Your instructions >>
Please answer these from the study guide on A Christmas Carol below:
(a) In what year was the book published?
(b) What is the name of Scrooge's dead business partner?
(c) What is the title of Stave 1?

Source >>
┄┄┄┄┄┄┄┄┄┄┄┄┄┄┄┄┄┄┄┄

A Christmas Carol Study Guide

A Christmas Carol

A Christmas Carol by Charles Dickens

A Christmas Carol is the story of Ebenezer Scrooge, a miserly old man whose greed has left him isolated and disliked. On Christmas Eve the embittered Scrooge is visited first by the ghost of his deceased business partner, Jacob Marley, and then by three spirits symbolizing the past, present, and future of Christmas. These spirits help Scrooge to gain important insights into his personality and eventual fate, making the story a parable about the importance of generosity and love.

A Christmas Carol (1843) by Charles Dickens is a Victorian morality tale of an old and bitter miser, Ebenezer Scrooge, who undergoes a profound experience of redemption over the course of one evening.

Introduction

  • I have endeavoured in this Ghostly little book, to raise the Ghost of an Idea, which shall not put my readers out of humour with themselves, with each other, with the season, or with me.

Stave 1: Marley's Ghost

  • Old Marley was as dead as a door-nail. Mind! I don't mean to say that I know, of my own knowledge, what there is particularly dead about a door-nail. I might have been inclined, myself, to regard a coffin-nail as the deadest piece of ironmongery in the trade. But the wisdom of our ancestors is in the simile; and my unhallowed hands shall not disturb it, or the Country's done for. You will therefore permit me to repeat, emphatically, that Marley was as dead as a door-nail .

┄┄┄┄┄┄┄┄┄┄┄┄┄┄┄┄┄┄┄┄

Data >>
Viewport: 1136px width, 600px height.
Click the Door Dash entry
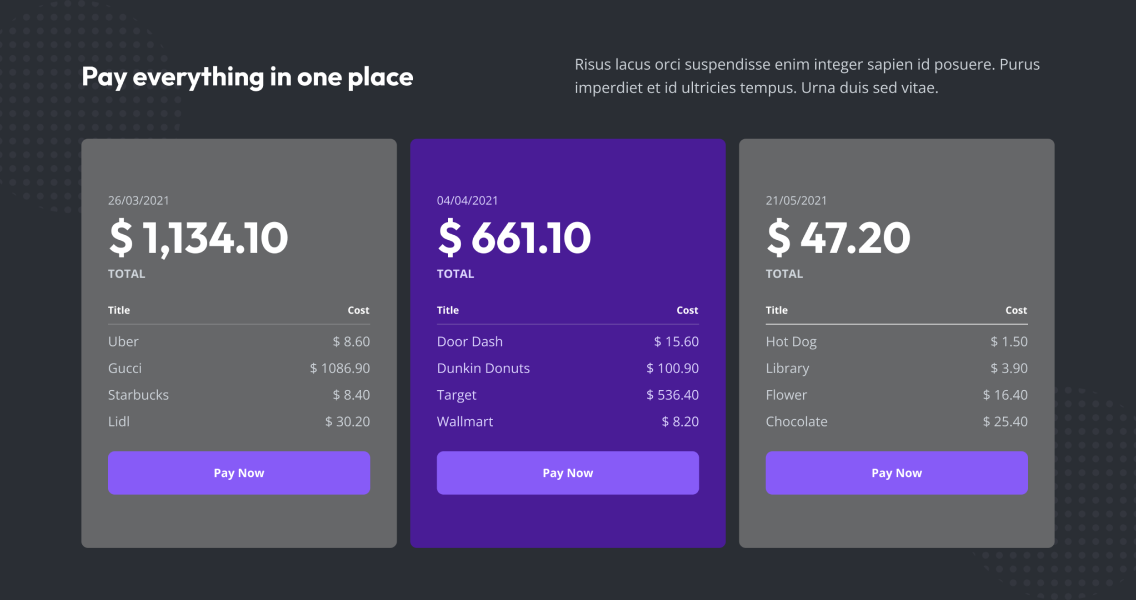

┄┄┄┄┄┄┄┄┄┄┄┄┄┄┄┄┄┄┄┄

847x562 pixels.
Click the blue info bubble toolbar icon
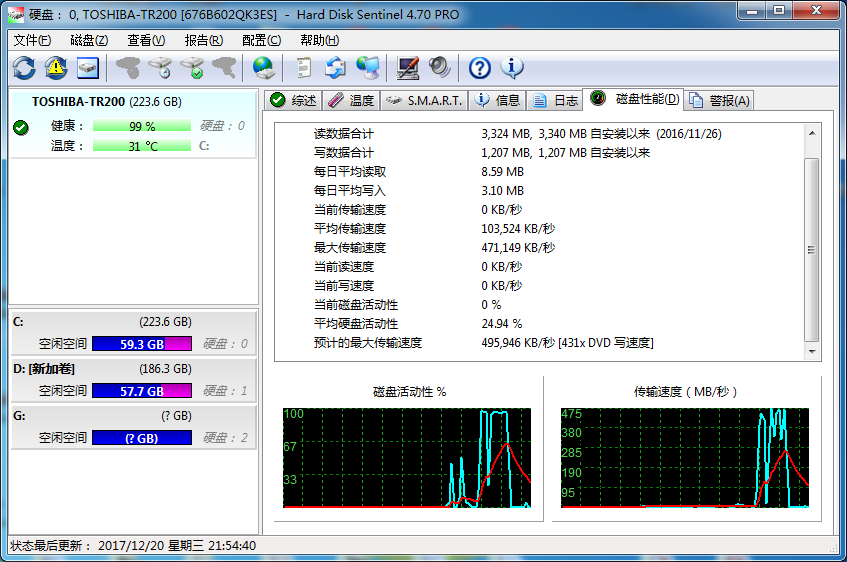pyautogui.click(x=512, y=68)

┄┄┄┄┄┄┄┄┄┄┄┄┄┄┄┄┄┄┄┄

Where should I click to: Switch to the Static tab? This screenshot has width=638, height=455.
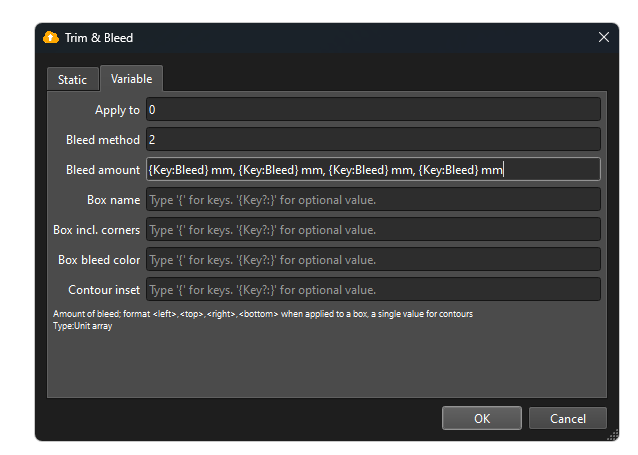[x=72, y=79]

┄┄┄┄┄┄┄┄┄┄┄┄┄┄┄┄┄┄┄┄

Answer to the problem >>
(a) 1843
(b) Jacob Marley
(c) Marley's Ghost